Analysis of large-scale metagenomic data

University dissertation from Chalmers University of Technology

Abstract: The topic of this thesis is the analysis of large data sets of DNA sequence data produced from modern high-throughput DNA sequencing machines. Using such machines to sequence the genetic content of a microbial community produces a metagenome. This thesis comprises three research papers, all connected to the study of large metagenomic data sets. In the first paper, we developed a method for discovering fragments of fluoroquinolone antibiotic resistance genes in short fragments of DNA. The method uses hidden Markov models for identifying qnr genes in short DNA fragments. Cross-validation showed that our method for classifying short fragments has high statistical power even for fragments as short as 100 base pairs, a length commonly encountered in modern next-generation sequencing data. In the second paper, the putative qnr genes identified in the first paper were verified using wet-lab experiments. This was a follow-up study to validate the findings from the first paper. An expression system for qnr genes in Escherichia coli hosts was developed and used to evaluate the resistance phenotype of the novel gene candidates discovered in the first paper.

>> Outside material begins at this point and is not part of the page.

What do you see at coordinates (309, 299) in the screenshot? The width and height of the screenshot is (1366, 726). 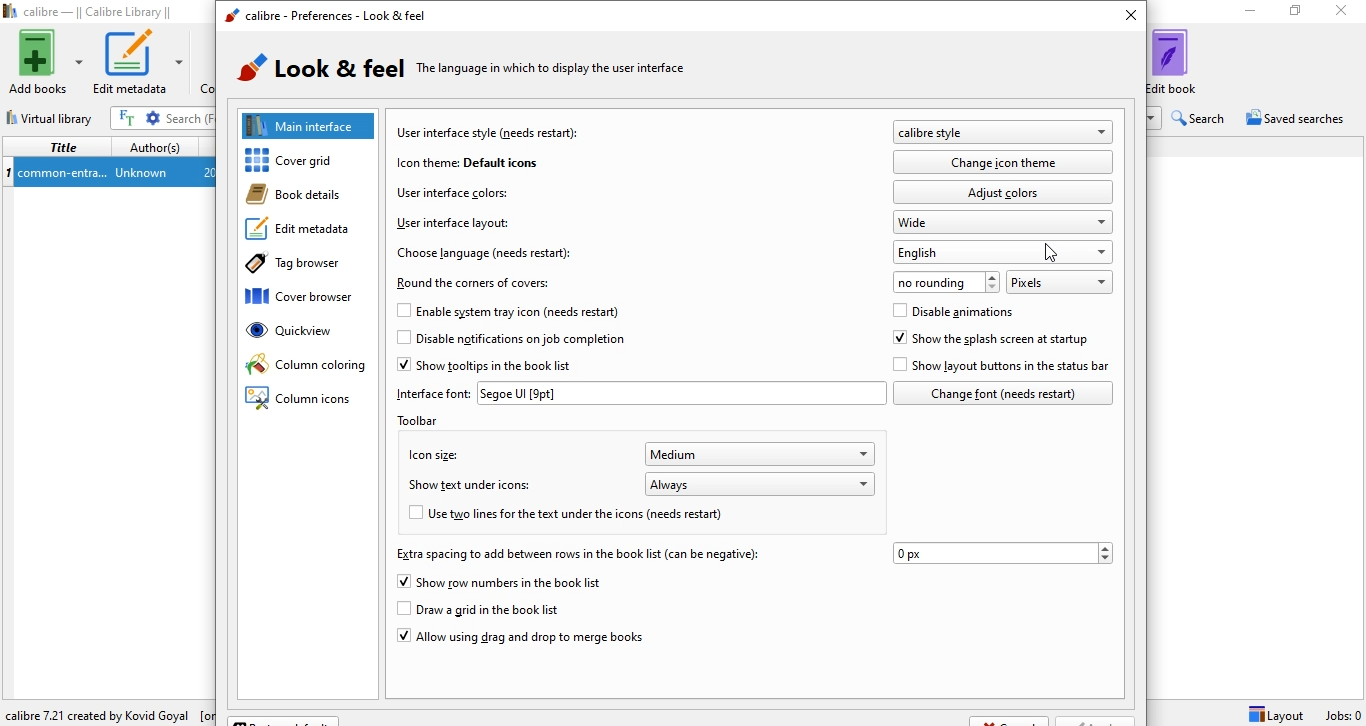 I see `cover browser` at bounding box center [309, 299].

In the third paper, we developed an easy-to-use high performance method for distributed gene quantification in metagenomic sequence data. It leverages high-performance computing resources to provide high throughput while maintaining sensitivity. This enables efficient and accurate gene quantification, suitable for use in comparative metagenomics. Next-generation DNA sequencing has had a big impact on molecular biology. As the size of the produced data sets increases, there is an equally increasing need for methods suited for the analysis of such data sets. This thesis presents several new methods that are well adapted to analysis of modern terabase-sized metagenomic data sets.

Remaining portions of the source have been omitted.